In a bid to ensure that victims of asbestos-related diseases are not denied compensation from defunct employers, Thompsons Solicitors is urging the government to rethink proposals to delete historic Companies House records.

The government is proposing to reduce the length of time Companies House retains information from twenty years to six years, by deleting millions of records for dissolved companies.

Reports claim that Companies House has been under pressure to delete records from business people who have been associated in the past with now defunct companies, but the move could make it harder for those suffering with an asbestos disease to trace their previous employers.

Despite being banned from use in the UK, the Health and Safety Executive (HSE) says asbestos diseases, including mesothelioma and lung cancer, kill nearly 20 tradesmen every week.

In a statement, Jo Stevens MP, Labour’s Shadow Solicitor General, has called the proposal “deeply worrying”, adding that the records are a “reliable and historical source of evidence for lawyers representing victims of asbestos disease”.

Ian McFall, head of asbestos litigation at Thompsons Solicitors, said: “Asbestos diseases take decades to develop. Many of the companies responsible for asbestos exposure decades ago are now defunct. By reducing the time that Company information is stored to six years, it could seriously prejudice the chances of supporting compensation claims for asbestos victims and their families.

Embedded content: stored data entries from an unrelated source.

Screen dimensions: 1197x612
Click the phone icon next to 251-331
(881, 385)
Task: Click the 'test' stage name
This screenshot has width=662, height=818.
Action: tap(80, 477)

“Thompsons has represented thousands of people suffering from asbestos diseases and has vast experience of how Companies House information can be vital in tracing the identity and registered offices of companies that went out of business decades ago.

“The proposal to delete historical records is more likely to benefit companies with something to hide.

“Our priority is to ensure that victims of asbestos disease are compensated for their employer’s negligence. We will support Labour in opposing this retrograde proposal.”